Subimos a su jeep ruso y me llevó hasta una larga cabaña. Era un improvisado hospital repleto de enfermos. Olía a muerto y desinfectante. Al pasar por delante de las camas, que eran charpoys, improvisadas camas con cuerda de yute, los enfermos tendían sus manos hacia el doctor y otros le agarraban de las piernas. A los cinco minutos no podía más. Era un cuadro espeluznante. Me disculpé y me despedí del médico.
—Recuerde —me dijo—, ni una sola gota de agua.
Esa misma tarde, al atravesar otra aldea que aparecía desierta, un nómada situado en medio de la carretera con una niña en brazos me impidió seguir. Se vino hacia mí y me mostró una herida que la niña tenía en la pierna derecha, cubierta de moscas. «No doctor, no soy médico», insistí. Fue inútil. Aquel hombre estaba desesperado. «Vamos a ver qué se puede hacer», le dije. Espanté las moscas y examiné la herida. La infección era tan profunda que había mordido la carne hasta atacar el hueso. Limpié la herida con algodón y agua oxigenada, le di una pomada polivalente y vendé la pierna.
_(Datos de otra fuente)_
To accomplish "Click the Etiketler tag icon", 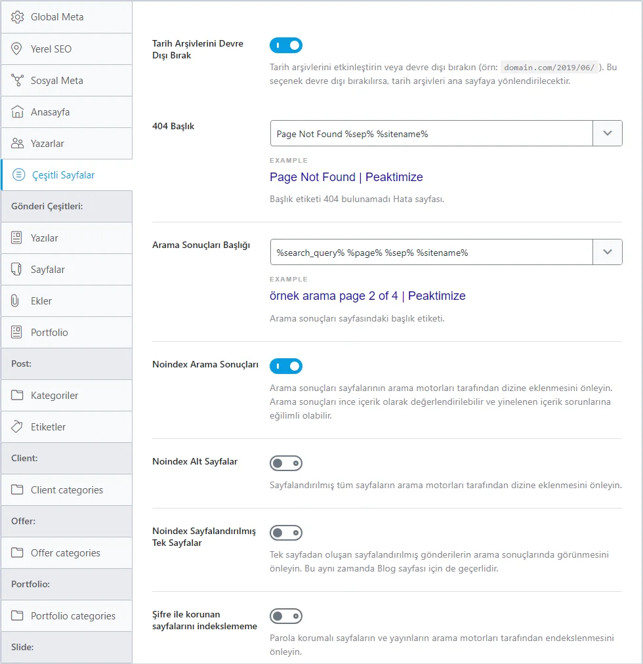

Pero en pocos minutos otros enfermos con heridas, tumores y ganglios, aparecieron junto a mi coche. Distribuí todos los tubos de pastillas y pomadas de que disponía. El resto del día no sucedió nada. El sol se ocultaba ya, cuando una señal en la carretera me permitió comprobar que me encontraba a unos cien kilómetros de Mazar Sharif. Era la primera indicación que veía. Me dio seguridad, fue para mí como las gaviotas que señalan al marino la proximidad de tierra. Hice acopio de fuerzas y seguí hasta Mazar. Las calles estaban desiertas cuando llegué, ya avanzada la mañana del día siguiente. Un maestro me informó de que la carretera, una buena carretera rusa hasta Kabul, comenzaba en Pul-i-Kumri. Pero al llegar al lugar indicado, mi gozo cayó en un pozo, pues la tal carretera era un espejismo. «Vaya hacia Doshi», me dijeron. Por fin, se dio a ver el asfalto y aceleré a toda la velocidad posible hacia el Edén. Aquí me tenéis.
—Démonos prisa, hay que recuperar algunos días —decidió Al.
El desfiladero del Kyber, infestado de bandidos y las indomables tribus afridi, es obligado paso para todas las invasiones de la India, era nuestro próximo obstáculo."
En el capítulo anterior, Manuel Leguineche cuenta que, como no llegaba Steve, el jefe de la expedición, dieron la voz de alarma a sus amigos dentro y fuera del país, periodistas y diplomáticos. En el capítulo siguiente, Leguineche cuenta la repercusión mundial que tuvo en ese momento la desaparición de Steve al norte de Afganistán justo cuando las autoridades trataban de ocultar al mundo la grave epidemia de cólera:
"Los periódicos de todo el mundo publicaron la noticia. Entre ellos, lo hizo de manera destacada el New York Times: «Periodista americano perdido en Afganistán en medio de una epidemia de cólera». El Departamento de Estado recibió cerca de un millar de telegramas en los que amigos, familiares, periodistas o políticos se interesaban par el paradero de Steve. Justo el tipo de escándalo que las autoridades afganas procuraban tapar por todos los medios. La repercusión de la noticia fue tal que los países limítrofes enviaron a sus especialistas sanitarios a Kabul con la misión de indagar sobre el alcance de la epidemia y, llegado el caso, proceder al cierre de la frontera."